Datum: 24-07-2023

Geen gratis lunches meer

Een jaar geleden bereikte de inflatie in de Verenigde Staten zijn piek met 9,1 procent. Sindsdien daalt de inflatie, en hard ook. In een jaar tijd is de consumentenprijsindex (CPI) met meer dan 6 procent gezakt naar 3 procent nu. Dalen is overigens niet het juiste woord. De prijzen stijgen immers nog steeds, alleen minder hard. Het tempo van de stijging neemt af.

De Fed Funds Rate is inmiddels fors hoger dan de CPI. De reële, voor inflatie gecorrigeerde rente bedraagt ruim 2 procent. Dat is bijzonder. Deze eeuw was de reële rente immers meestal negatief.

Inflatiegevaar lijkt afgewend

De centrale bank trapt momenteel hard op de rem.

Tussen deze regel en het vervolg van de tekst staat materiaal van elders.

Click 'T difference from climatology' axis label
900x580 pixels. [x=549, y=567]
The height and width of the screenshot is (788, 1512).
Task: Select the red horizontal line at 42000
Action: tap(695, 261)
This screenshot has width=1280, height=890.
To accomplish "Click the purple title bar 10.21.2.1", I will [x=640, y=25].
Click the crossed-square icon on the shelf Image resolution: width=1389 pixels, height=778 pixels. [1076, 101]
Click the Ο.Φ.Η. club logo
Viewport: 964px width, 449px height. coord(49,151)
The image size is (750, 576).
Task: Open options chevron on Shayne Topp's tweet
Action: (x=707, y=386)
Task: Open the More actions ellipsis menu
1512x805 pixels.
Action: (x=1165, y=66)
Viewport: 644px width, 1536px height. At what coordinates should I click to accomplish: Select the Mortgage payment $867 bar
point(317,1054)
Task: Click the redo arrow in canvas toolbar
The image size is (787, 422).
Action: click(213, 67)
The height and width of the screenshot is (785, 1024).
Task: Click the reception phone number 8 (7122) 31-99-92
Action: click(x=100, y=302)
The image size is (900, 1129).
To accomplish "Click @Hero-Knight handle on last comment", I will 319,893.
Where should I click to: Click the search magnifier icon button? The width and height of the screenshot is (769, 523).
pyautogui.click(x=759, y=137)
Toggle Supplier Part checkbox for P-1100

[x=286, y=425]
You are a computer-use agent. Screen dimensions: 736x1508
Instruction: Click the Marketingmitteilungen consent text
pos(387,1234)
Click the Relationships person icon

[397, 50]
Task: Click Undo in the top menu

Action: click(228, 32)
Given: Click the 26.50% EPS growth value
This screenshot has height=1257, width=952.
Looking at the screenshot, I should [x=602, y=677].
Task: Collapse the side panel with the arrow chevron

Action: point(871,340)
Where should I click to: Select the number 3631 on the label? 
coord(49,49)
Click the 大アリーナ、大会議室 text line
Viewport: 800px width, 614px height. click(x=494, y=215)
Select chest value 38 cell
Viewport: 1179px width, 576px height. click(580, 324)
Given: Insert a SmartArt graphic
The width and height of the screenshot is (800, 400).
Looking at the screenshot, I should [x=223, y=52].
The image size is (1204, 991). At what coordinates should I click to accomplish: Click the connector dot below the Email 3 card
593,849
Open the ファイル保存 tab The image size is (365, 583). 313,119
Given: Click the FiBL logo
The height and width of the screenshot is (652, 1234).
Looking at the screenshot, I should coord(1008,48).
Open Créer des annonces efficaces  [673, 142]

Vaak wordt gewezen op de achterblijvende daling van de kerninflatie. Die bleek vorige week tot 4,8 procent te zijn gedaald. Een belangrijke component van de kerninflatie zijn de kosten van huisvesting. Die reageren met een vertraging. Zowel naar boven als naar beneden. In het huidige tempo zal ook de kerninflatie verder afnemen.

Nog bemoedigender is de daling van de producentenprijzen (PPI). Die bleken met slechts 0,1 procent te zijn toegenomen. Daar de PPI doorgaans geldt als voorloper op de CPI lijkt het inflatiegevaar afgewend.

Stijgende winsten

Wat vooral opvalt is het enorme verschil tussen de producenten- en de consumentenprijzen. Dat verschil is sinds de late jaren '40 niet meer zo groot geweest. De prijzen (CPI) dalen, maar de kosten (PPI) dalen nog harder. Dat is gunstig voor de winstmarges. En net nu verwacht het analistengilde een stevige winstdaling! Voor dit kwartaal wordt verwacht dat de 500 bedrijven uit de S&P 500 7% minder winst zullen maken.

De  meevallende inflatiecijfers zetten de dollar in beweging. Een dalende dollar wijst doorgaans op afnemende risico’s in de markt en geldt als goed nieuws voor de beurs.

Amerikaanse multinationals realiseren immers een groot deel van hun omzet buiten de Verenigde Staten. Teruggerekend in een zwakkere dollar betekent dat stijgende winsten. Met de dalende dollar zet de huidige rally op de beurzen dus nog een motor aan.

Build Back Better

Afnemende inflatie, een dalende dollar en meevallende bedrijfsresultaten. Hier werd door weinig beleggers rekening mee gehouden. In afwachting van de naderende recessie stond er veel cash langs de zijlijn paraat. Professionele beleggers hadden daarnaast hun posities op grote schaal gehedged met derivaten. De onverwachte rally dwingt velen hun posities te draaien. Tegen wil en dank, want nog steeds gaat de consensus uit van een recessie.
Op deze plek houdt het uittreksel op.